YOUR ASSIGNMENT: The line containing "Task: Collapse the Input section header" and every line after it to the end of the records: set those down exactly, without any pictures.

======

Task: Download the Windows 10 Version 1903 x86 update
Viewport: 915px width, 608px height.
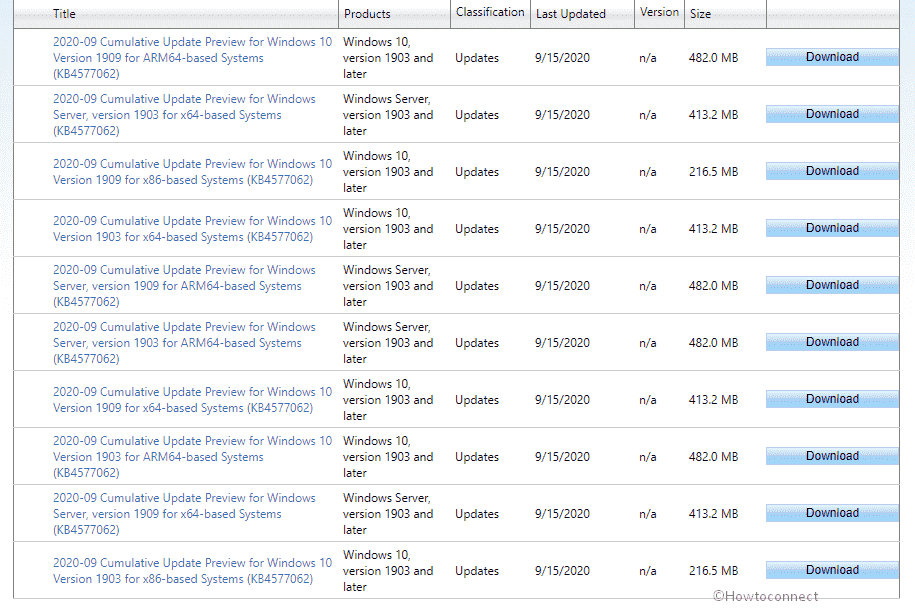Action: click(x=832, y=570)
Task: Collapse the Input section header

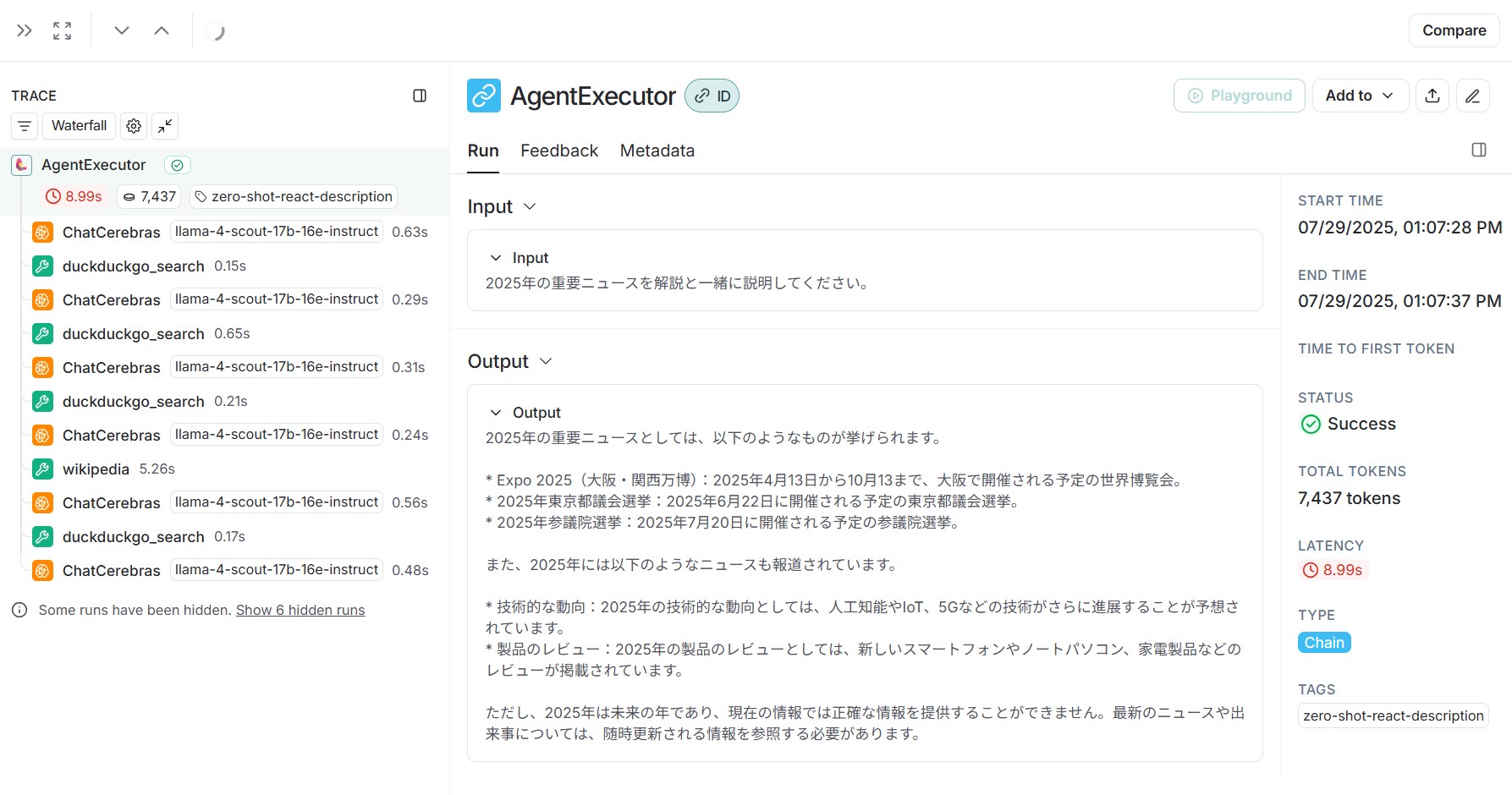Action: (x=502, y=207)
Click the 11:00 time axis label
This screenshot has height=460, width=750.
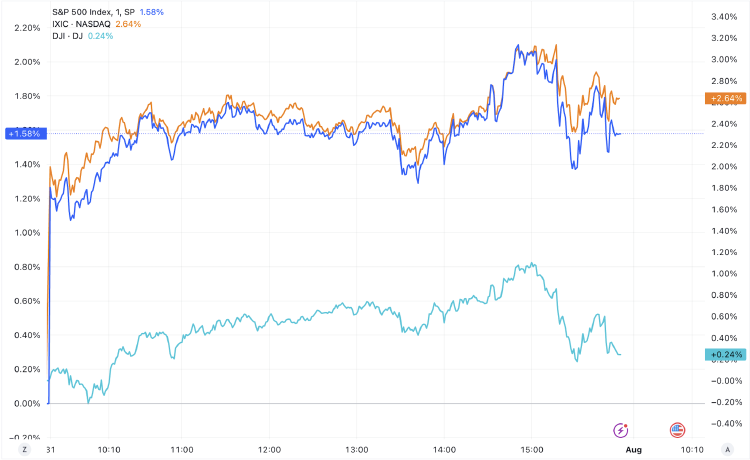[x=182, y=449]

======

SOLUTION FOR THIS EXERCISE:
Task: Collapse the Input section header

Action: (x=502, y=207)
Click the 11:00 time axis label
This screenshot has height=460, width=750.
[x=182, y=449]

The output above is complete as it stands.